# EXERCISE TASK:
Please use the passage on analog-to-digital conversion below to explain, in one to three sentences, why analog functions that take up a large area can be moved onto shared digital hardware.

# PASSAGE TO READ:
▼

He noted that in the analog world we deal with the signal noise ratios and dB ,and these are the qualitative metrics for performance, while in the digital time domain there are a different set of qualitative metrics that are basically transforms and mathematical conversions per second operation. “If the fidelity on the left hand side (the analog) can be achieved with lower power and smaller area through the computational performance on the right hand side, what we’ve found is basically that the class of mathematical operations for transcendentals or things like trigometric functions (sine, cosine functions), vector operations for arrays and vector mathematics can be put it into a matrix and then solved mathematically. It has become very, very useful.”

To achieve this, these applications need to be parallelized, Matter explained. “You have to be able to take a conversion on the left hand side of a time-varying waveform, digitize that and convert it very, very quickly. It really lends itself to either vector mathematic operations in the floating point in vector array processing or through something we call SIMD single instruction multiple data – that you can do SIMD instructions.”

Further, where there is a category of analog functions and it’s at a very low level on the left hand side in analog and there is a corresponding digital representation on the right hand side to do those conversions, large-feature-size analog functions can be converted to digital, he continued. “The beauty about the digital part is that it’s re-purposeful. In other words, the same hardware that you could do for the signal processing to do a noise filter also can be used for amplification to do level boosting and scaling. As long as you don’t need the same recursive hardware simultaneously at the same time, you can take all these blocks that were over here on the left hand side that were analog that are serialized and take up a large area. You could decode those sequentially into the same hardware and put a sort of looping bumper thing that crunches all that stuff and shuts out the outputs as you need them. But you have to think about it different.”

When not to convert
Still, there are situations that do not warrant analog-to-digital conversion. That includes anything requiring really high fidelity or really high performance, where there are millivolts or microseconds or microcurrents, or which requires a lot of very precise measurement or very high fidelity, Nandra suggested.

▲

# INFORMATION PROVIDED:
▼

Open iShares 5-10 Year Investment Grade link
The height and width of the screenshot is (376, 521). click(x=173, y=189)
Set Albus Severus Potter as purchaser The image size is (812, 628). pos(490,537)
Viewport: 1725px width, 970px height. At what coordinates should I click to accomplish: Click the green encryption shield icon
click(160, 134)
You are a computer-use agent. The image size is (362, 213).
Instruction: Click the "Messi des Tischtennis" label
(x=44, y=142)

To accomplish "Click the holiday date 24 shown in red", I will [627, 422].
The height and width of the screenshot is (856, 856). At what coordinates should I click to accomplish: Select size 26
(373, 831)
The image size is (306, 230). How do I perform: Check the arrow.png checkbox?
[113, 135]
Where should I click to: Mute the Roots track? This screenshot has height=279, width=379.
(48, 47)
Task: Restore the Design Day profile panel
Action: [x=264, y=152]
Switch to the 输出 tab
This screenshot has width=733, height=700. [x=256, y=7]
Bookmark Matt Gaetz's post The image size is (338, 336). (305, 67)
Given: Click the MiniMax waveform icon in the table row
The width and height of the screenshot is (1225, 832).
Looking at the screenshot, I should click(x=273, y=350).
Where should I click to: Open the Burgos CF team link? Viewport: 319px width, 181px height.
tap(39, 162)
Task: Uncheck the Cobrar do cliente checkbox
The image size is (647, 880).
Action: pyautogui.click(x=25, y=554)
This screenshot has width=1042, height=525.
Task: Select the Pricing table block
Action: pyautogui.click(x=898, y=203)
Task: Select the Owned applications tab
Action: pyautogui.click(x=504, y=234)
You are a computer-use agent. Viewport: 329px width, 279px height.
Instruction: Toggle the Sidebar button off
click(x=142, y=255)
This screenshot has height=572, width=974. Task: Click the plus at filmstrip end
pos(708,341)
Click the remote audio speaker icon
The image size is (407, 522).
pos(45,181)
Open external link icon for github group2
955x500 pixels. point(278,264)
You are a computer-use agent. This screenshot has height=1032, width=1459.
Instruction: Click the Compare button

▲

# FULL OUTPUT:
The digital part is re-purposeful: the same hardware that does signal processing for a noise filter can also do amplification for level boosting and scaling. As long as that hardware isn't needed for two things at the same time, the serialized analog blocks that take up a large area can be decoded sequentially into it, and it produces the outputs as they are needed.